*INSTRUCTION*: Convert the records below into a JSON list of strings, one string per line, skipping blank lines. Begin at the line that contains "Open Learning path: Microsoft", go through the end of the records, and leave out the pictures.

================================

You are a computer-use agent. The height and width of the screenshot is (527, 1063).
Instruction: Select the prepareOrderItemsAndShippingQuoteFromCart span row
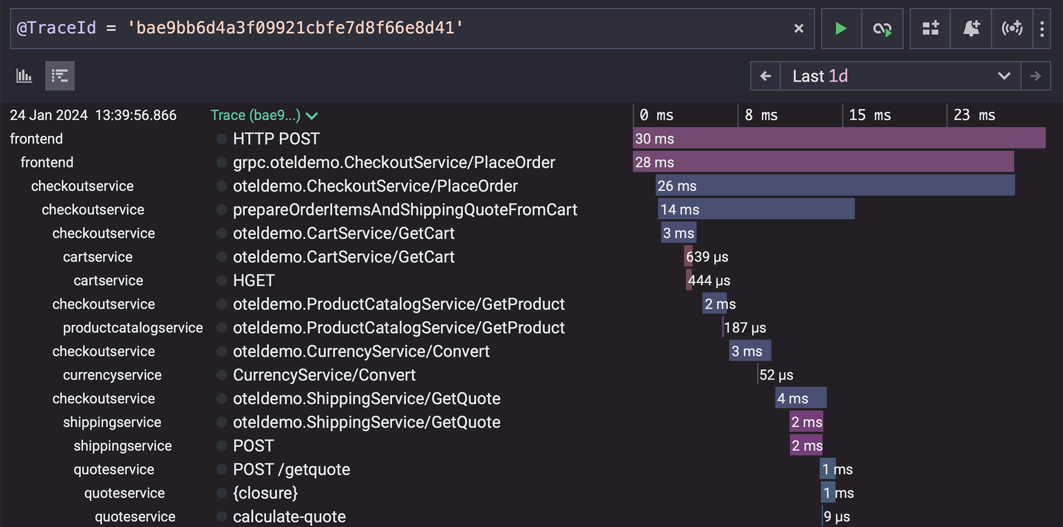(405, 210)
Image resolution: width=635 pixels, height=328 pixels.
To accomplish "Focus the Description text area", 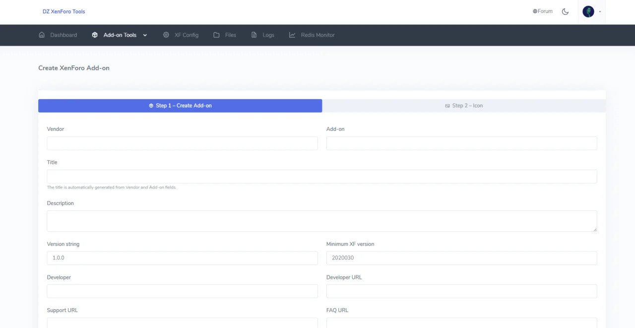I will [x=321, y=221].
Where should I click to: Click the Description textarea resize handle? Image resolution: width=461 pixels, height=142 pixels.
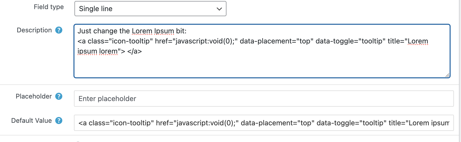click(447, 75)
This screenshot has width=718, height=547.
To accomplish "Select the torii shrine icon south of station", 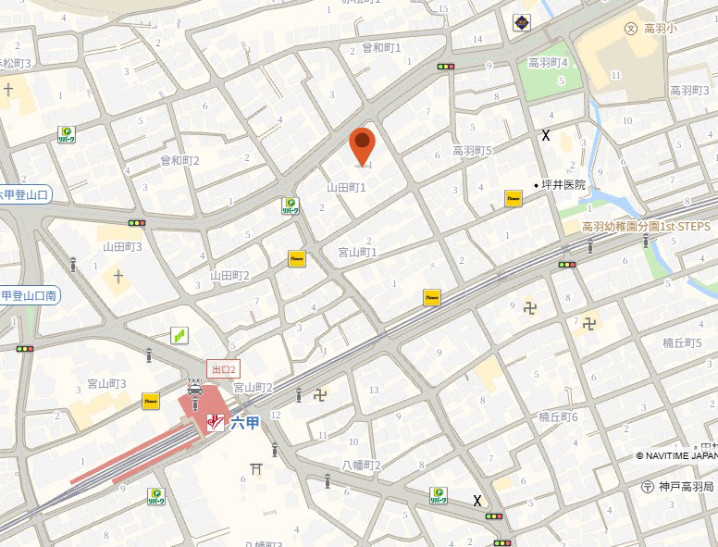I will click(256, 468).
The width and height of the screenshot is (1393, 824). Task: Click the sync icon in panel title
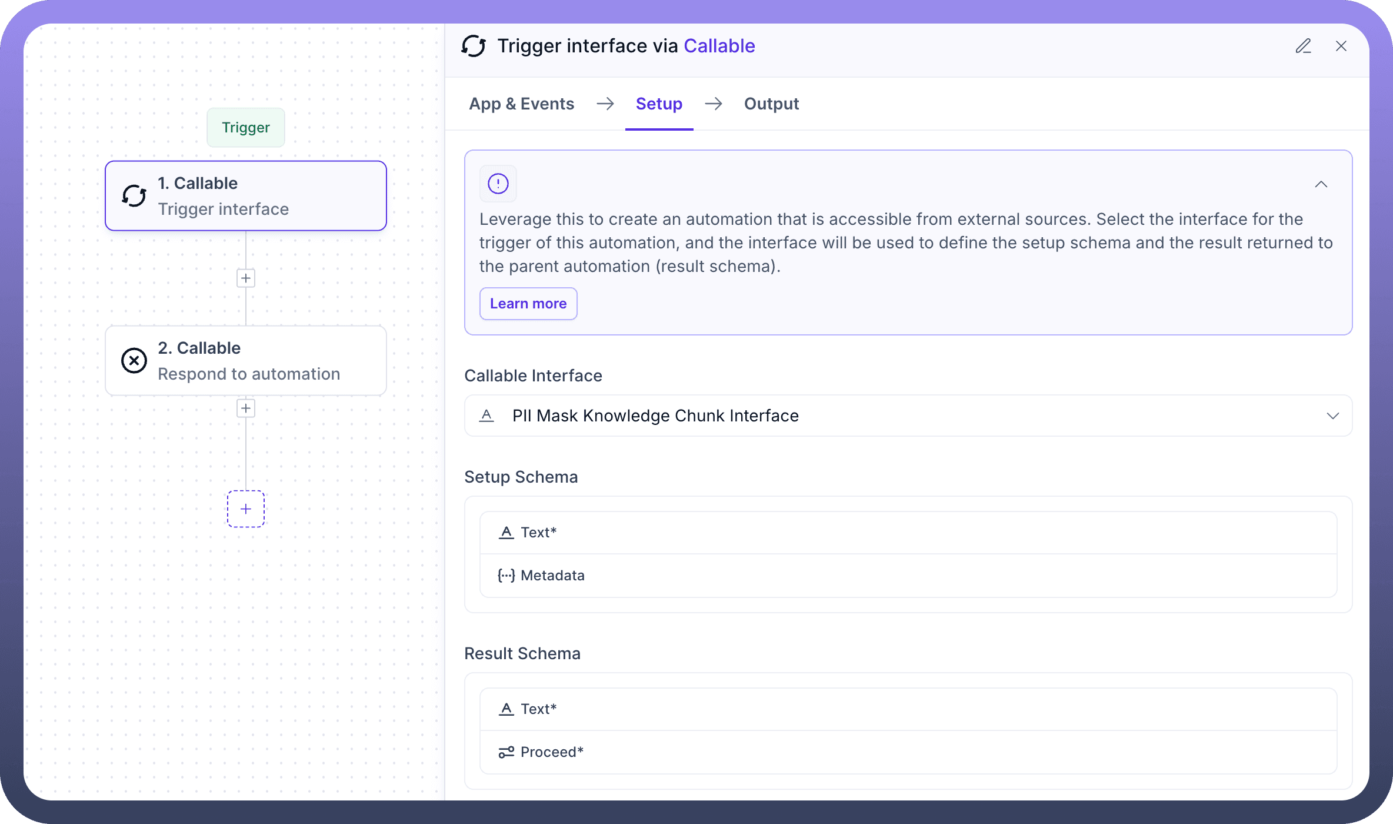pyautogui.click(x=474, y=46)
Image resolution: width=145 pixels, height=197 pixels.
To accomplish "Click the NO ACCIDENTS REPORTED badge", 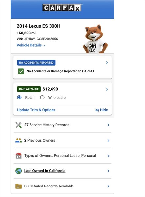I will pyautogui.click(x=36, y=63).
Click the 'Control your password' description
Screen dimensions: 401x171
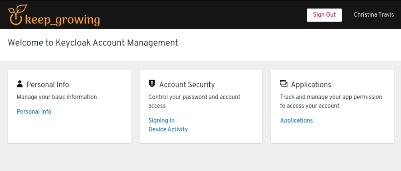coord(194,101)
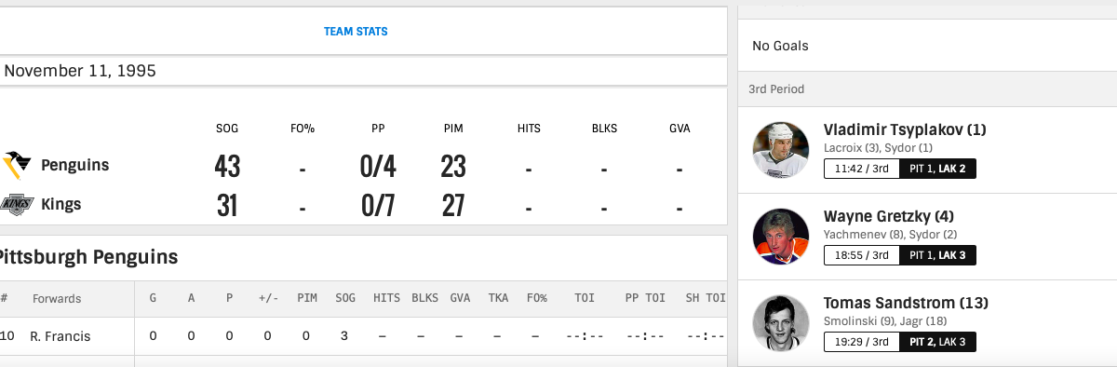Select the PIT 2, LAK 3 score badge
This screenshot has height=367, width=1117.
pyautogui.click(x=937, y=342)
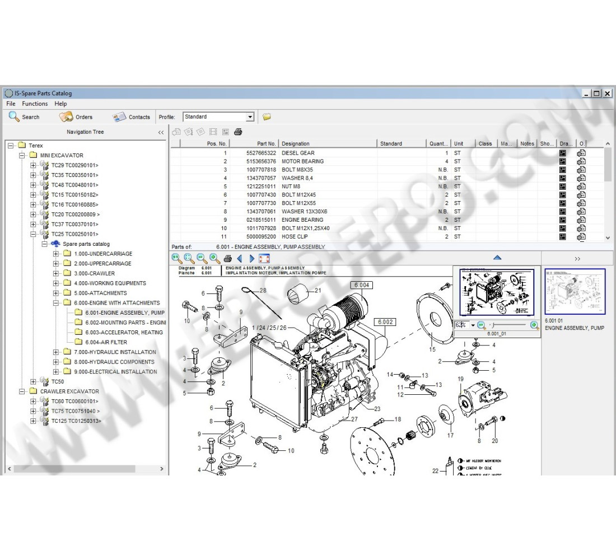Collapse the Navigation Tree with the double chevron
The height and width of the screenshot is (560, 616).
click(161, 132)
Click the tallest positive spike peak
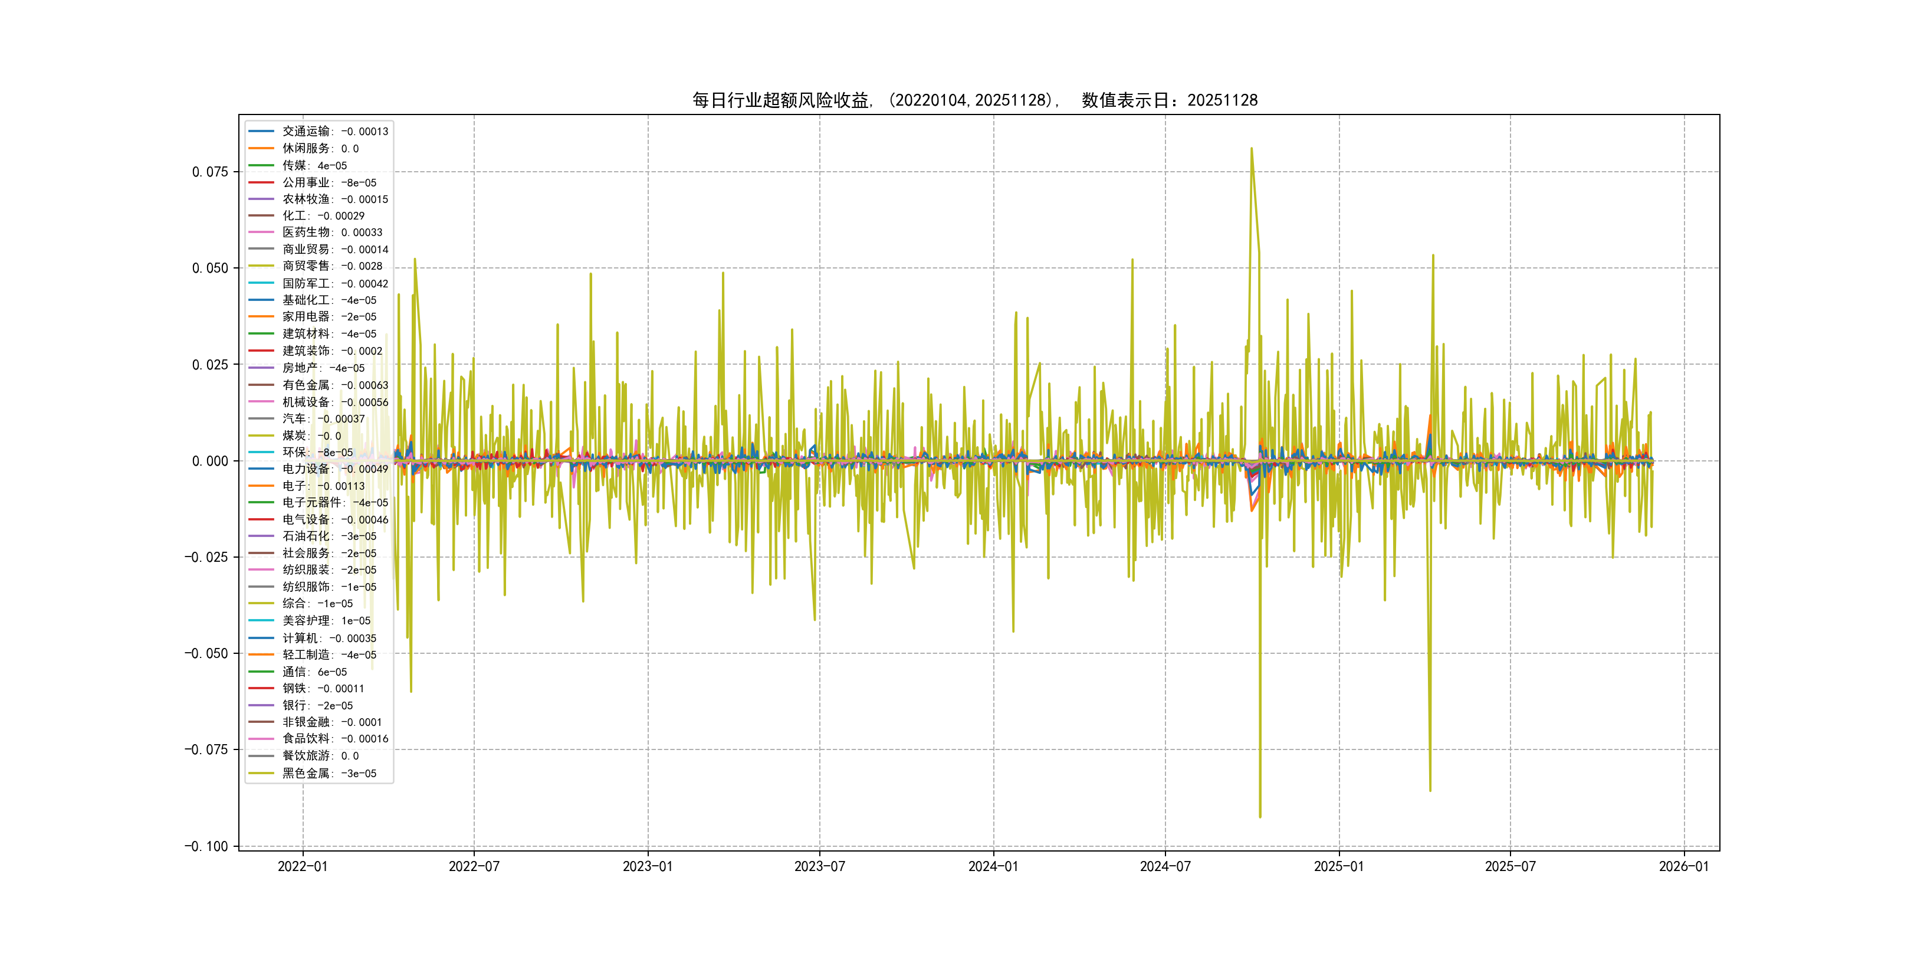The height and width of the screenshot is (956, 1911). [1251, 148]
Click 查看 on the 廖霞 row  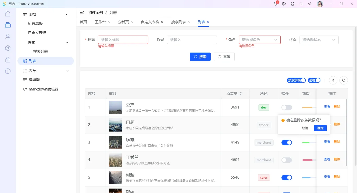327,141
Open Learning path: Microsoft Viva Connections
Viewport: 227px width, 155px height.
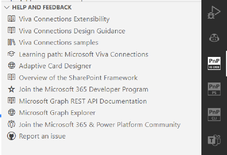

================================

*RESULT FOR THIS EXERCISE*:
[
  "Open Learning path: Microsoft Viva Connections",
  "Viewport: 227px width, 155px height."
]